Direction 1
According to the wetlands bylaw passage, what is the maximum consultant fee the Commission may charge?

Passage provided
The applicant shall pay fees as specified in regulations adopted under this bylaw. The fee is in addition to that required by the Wetlands Protection Act, MGL c. 131, § 40. The Commission may waive the fees, costs, and expenses for an application or request filed by a government agency, or if the project serves a public purpose as determined by the Commission.
F. 
Upon receipt of a permit application or request for determination, the Commission is authorized to require an applicant to pay a fee for the reasonable costs and expenses borne by the Commission for expert engineering and other consultant or legal services ("consultant services") deemed necessary by the Commission to come to a final decision on the application. This fee is called the "consultant fee." The consultant services may include, but are not limited to, performing or verifying the accuracy of resource area survey and delineation; analyzing resource area functions and values, including wildlife habitat evaluations, hydrogeologic and drainage analysis; and researching environmental or land use law.
G. 
The exercise of discretion by the Commission in making its determination to require the payment of a consultant fee shall be based upon its reasonable finding that additional information available through outside consultants is necessary for the making of an objective decision. Any applicant aggrieved by the imposition of, or amount of, the consultant fee, or any act related thereto, may appeal according to the provisions of the Massachusetts General Laws. The consultant fee charged to reimburse the Commission for reasonable costs and expenses shall be based on the overall project costs and shall not exceed $15,000.
A. 
Any person filing a permit or other application or request for determination (RFD) with the Commission shall give written notice, by certified mail (return receipt requested) or hand-delivered, to all abutters at their mailing addresses shown on the most recent applicable tax list of the Assessors, including owners of land directly opposite on any public or private street or way or across a body of water (within 300 feet of the boundaries of the locus of the proposed project or within 100 feet of the property line on which the project is to be carried out, whichever is greater), including any in another municipality. The Commission may at its own discretion request that additional parties who may be affected by the proposed project (including but not necessarily limited to those affected by or through changes in surface water runoff patterns, impact on the groundwater table, etc.) be notified according to the procedures established for abutters as described above. The notice to abutters shall have enclosed a copy of the permit application or request, with plans, or shall state where copies may be examined and obtained by abutters. An affidavit of the person providing such notice, with a copy of the notice mailed or delivered, shall be filed with the Commission. The Commission shall conduct a public hearing on any permit application, abbreviated notice of resource area delineation (ANORAD), or RFD, with written notice given at the expense of the applicant, five business days prior to the hearing, in a newspaper of general circulation in Wenham.
B.

Direction 2
Rewrite the entries from their beginning through the line holding "Action: click(74, 692)", inclusive, changing "Visualization" to "Summary" and leaving everything else unchanged; return only those lines.

Word and element location entries:
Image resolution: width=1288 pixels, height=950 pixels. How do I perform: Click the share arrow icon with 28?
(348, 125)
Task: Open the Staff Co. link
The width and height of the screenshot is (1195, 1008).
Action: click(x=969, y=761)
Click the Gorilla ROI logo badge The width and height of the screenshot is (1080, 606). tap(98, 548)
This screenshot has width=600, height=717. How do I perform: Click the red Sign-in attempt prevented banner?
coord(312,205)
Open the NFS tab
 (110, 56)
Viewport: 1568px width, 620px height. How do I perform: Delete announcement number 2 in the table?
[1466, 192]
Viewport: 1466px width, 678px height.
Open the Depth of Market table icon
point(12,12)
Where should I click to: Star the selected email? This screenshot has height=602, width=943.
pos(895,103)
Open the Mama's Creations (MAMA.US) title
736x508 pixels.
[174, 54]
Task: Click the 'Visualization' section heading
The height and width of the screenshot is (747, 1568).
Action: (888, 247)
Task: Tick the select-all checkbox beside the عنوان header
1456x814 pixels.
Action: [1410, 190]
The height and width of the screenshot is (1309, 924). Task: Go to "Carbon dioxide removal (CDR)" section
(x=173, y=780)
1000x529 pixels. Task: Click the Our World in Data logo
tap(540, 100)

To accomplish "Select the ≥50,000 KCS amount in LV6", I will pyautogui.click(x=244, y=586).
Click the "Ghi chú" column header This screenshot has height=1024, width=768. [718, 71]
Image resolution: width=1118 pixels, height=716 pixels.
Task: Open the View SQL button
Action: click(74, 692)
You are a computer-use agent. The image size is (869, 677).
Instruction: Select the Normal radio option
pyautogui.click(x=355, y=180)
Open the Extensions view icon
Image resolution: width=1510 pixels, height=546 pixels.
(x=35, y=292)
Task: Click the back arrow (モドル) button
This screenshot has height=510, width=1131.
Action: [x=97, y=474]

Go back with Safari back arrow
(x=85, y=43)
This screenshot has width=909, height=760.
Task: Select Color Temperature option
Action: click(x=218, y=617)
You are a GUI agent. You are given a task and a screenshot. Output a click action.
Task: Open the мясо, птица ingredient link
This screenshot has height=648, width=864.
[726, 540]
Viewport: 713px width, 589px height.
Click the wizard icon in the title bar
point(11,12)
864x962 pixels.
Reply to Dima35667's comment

Task answer 1
$15,000.

Task answer 2
Image resolution: width=1288 pixels, height=950 pixels. How do I perform: Click the share arrow icon with 28?
(348, 125)
Task: Open the Staff Co. link
The width and height of the screenshot is (1195, 1008).
Action: click(x=969, y=761)
Click the Gorilla ROI logo badge The width and height of the screenshot is (1080, 606). tap(98, 548)
This screenshot has width=600, height=717. How do I perform: Click the red Sign-in attempt prevented banner?
coord(312,205)
Open the NFS tab
 (110, 56)
Viewport: 1568px width, 620px height. How do I perform: Delete announcement number 2 in the table?
[1466, 192]
Viewport: 1466px width, 678px height.
Open the Depth of Market table icon
point(12,12)
Where should I click to: Star the selected email? This screenshot has height=602, width=943.
pos(895,103)
Open the Mama's Creations (MAMA.US) title
736x508 pixels.
[174, 54]
Task: Click the 'Summary' section heading
The height and width of the screenshot is (747, 1568).
Action: (888, 247)
Task: Tick the select-all checkbox beside the عنوان header
1456x814 pixels.
Action: [1410, 190]
The height and width of the screenshot is (1309, 924). Task: Go to "Carbon dioxide removal (CDR)" section
(x=173, y=780)
1000x529 pixels. Task: Click the Our World in Data logo
tap(540, 100)

To accomplish "Select the ≥50,000 KCS amount in LV6", I will pyautogui.click(x=244, y=586).
Click the "Ghi chú" column header This screenshot has height=1024, width=768. [718, 71]
Image resolution: width=1118 pixels, height=716 pixels.
Task: Open the View SQL button
Action: click(74, 692)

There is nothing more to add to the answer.